Groups such as Global Ikhwan are unlikely to gain much popularity beyond generating shock value. Still, there is concern that radical groups could garner support among other Muslims, who make up 60 per cent of the 28 million population, and upset decades of carefully nurtured racial and religious harmony.
"Unfortunately even today, there are still many Muslim women who are ignorant of their rights or culturally inhibited to exercise their rights in full," said Shahrizat Abdul Jalil, a female Muslim minister in charge of family policy.
Despite the group's conservative Islamic background, Rohayah Mohamad, one of the founders of the club, openly talks about the virtues of marital sex even though most of her colleagues are shy about the topic.
"Sex is a taboo in Asian society. We have ignored it in our marriages but it's all down to sex. A good wife is a good sex worker to her husband. What is wrong with being a whore ... to your husband?" she said.
"This way, the family institution is protected and we can curb social ills," said Rohayah, the club's vice president who is also a trained physician.
She said wives must go beyond the traditional roles as good cooks or good mothers and learn to "obey, serve and entertain" their husbands to prevent them from straying or misbehaving.
Indirectly, "disobedient wives are the cause for upheaval in this world" because men are not happy at home and their minds and souls are disturbed, she said.
Authorities recently said Malaysia's divorce rate has doubled from 2002 to 2009 with higher rates among Malay Muslims.
"When husbands come home, wives do not welcome their husbands with warm alluring smiles and sexy dressing ... That is the reality today," she said.

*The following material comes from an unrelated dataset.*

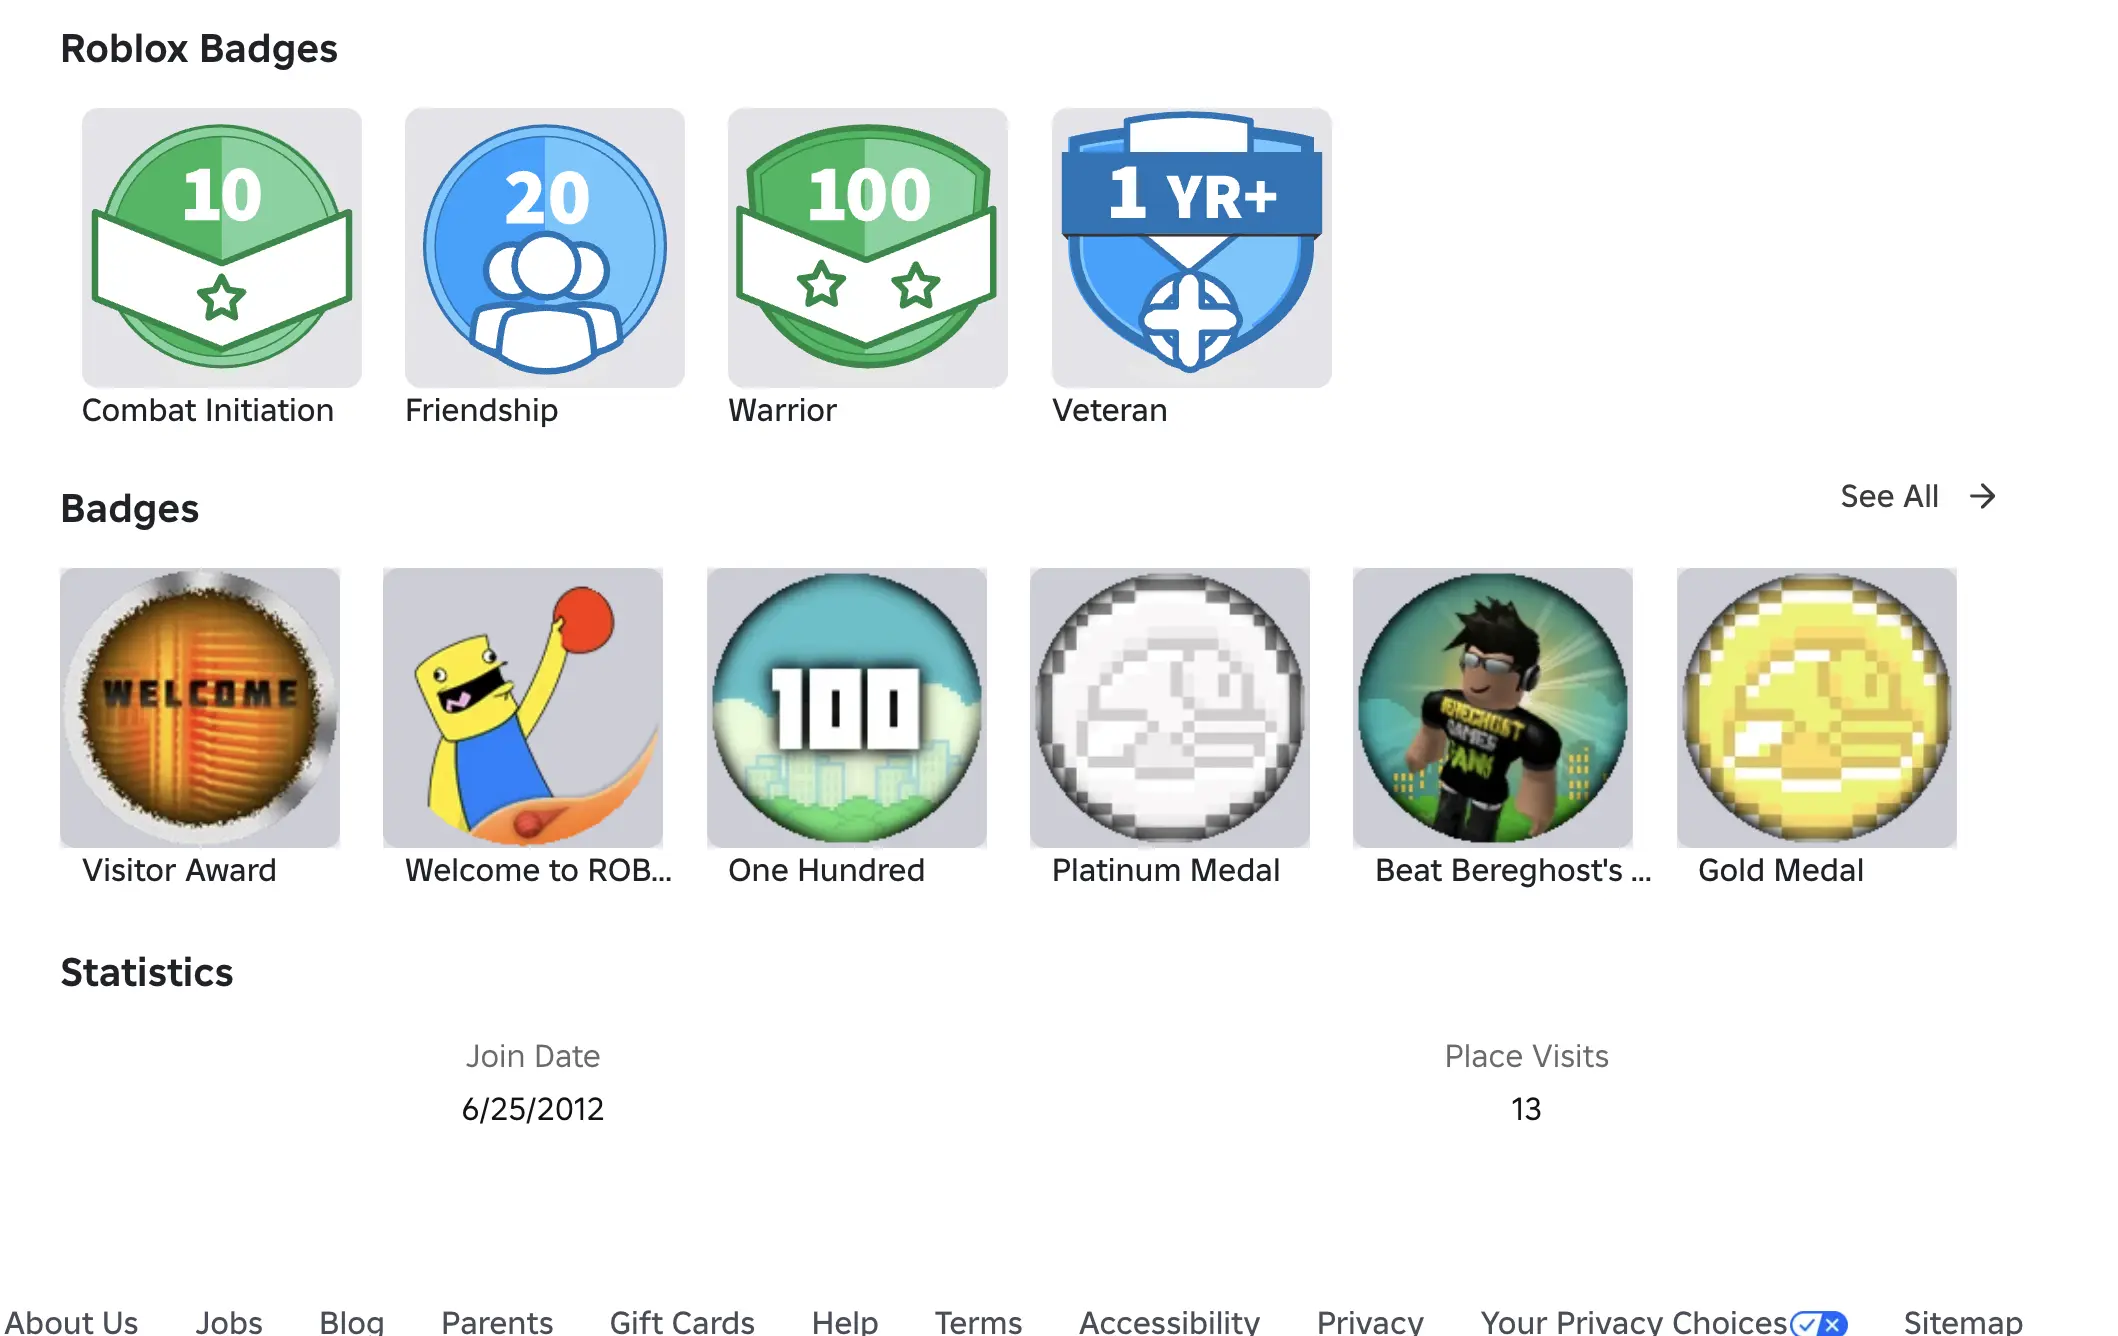Open the About Us footer link
This screenshot has width=2118, height=1336.
71,1322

The Global Ikhwan group is an offshoot of former members of the Al-Arqam sect outlawed in 1994 after its teachings were found to have deviated from Islam. It is funded by the group's restaurants, grocery stores, poultry and other businesses abroad.
Most of the 800 women who are members of the new club, including Ummu the new bride, also belong to Al-Arqam.
Expectedly, the club has faced intense criticism.
Some Malaysians started a Facebook page called "We do not want sexist nonsense from Global Ikhwan".
One Muslim man, Amirul Aftar, wrote: "I do not want a wife to submit to my every beck and call. I want a wife who understands me ... we are not your masters, we are your equal."
Women's group, Sisters in Islam, said Islam advocates marriages based on mutual cooperation and respect. It said domestic violence happens regardless of women's behaviour.
"Communication, not submission, is vital to sustain any healthy relationship," it said.